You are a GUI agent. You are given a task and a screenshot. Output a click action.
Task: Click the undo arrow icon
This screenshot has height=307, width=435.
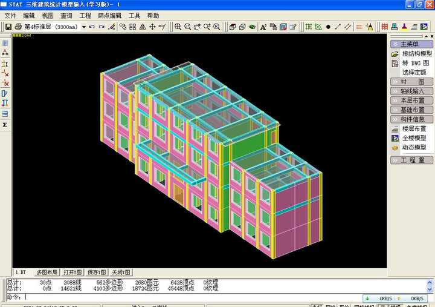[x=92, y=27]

------------------------------------------------

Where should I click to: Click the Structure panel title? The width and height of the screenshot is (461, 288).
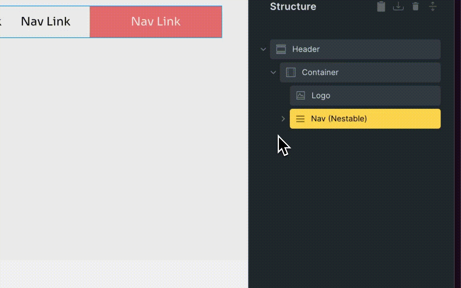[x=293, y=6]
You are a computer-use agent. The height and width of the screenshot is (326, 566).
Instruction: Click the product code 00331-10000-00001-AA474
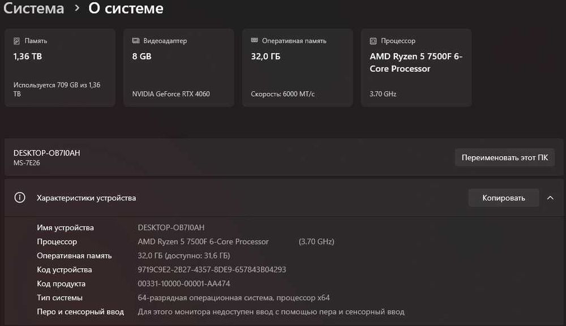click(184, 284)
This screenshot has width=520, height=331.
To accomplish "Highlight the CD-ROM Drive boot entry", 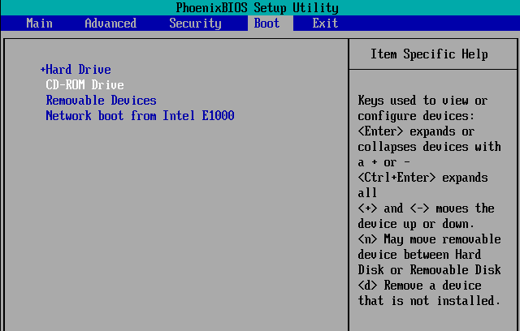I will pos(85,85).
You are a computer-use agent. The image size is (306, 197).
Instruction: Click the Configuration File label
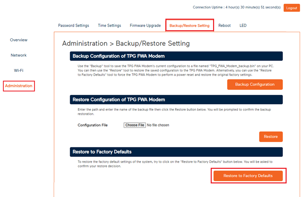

------------------------------------------------

*Exercise*:
Look back at the data above. Transcribe exactly the lines starting at the line that contains "You are a computer-use agent. The image" and ending at the line that contains "Instruction: Click the Configuration".

*Answer to the problem*:
You are a computer-use agent. The image size is (306, 197).
Instruction: Click the Configuration File label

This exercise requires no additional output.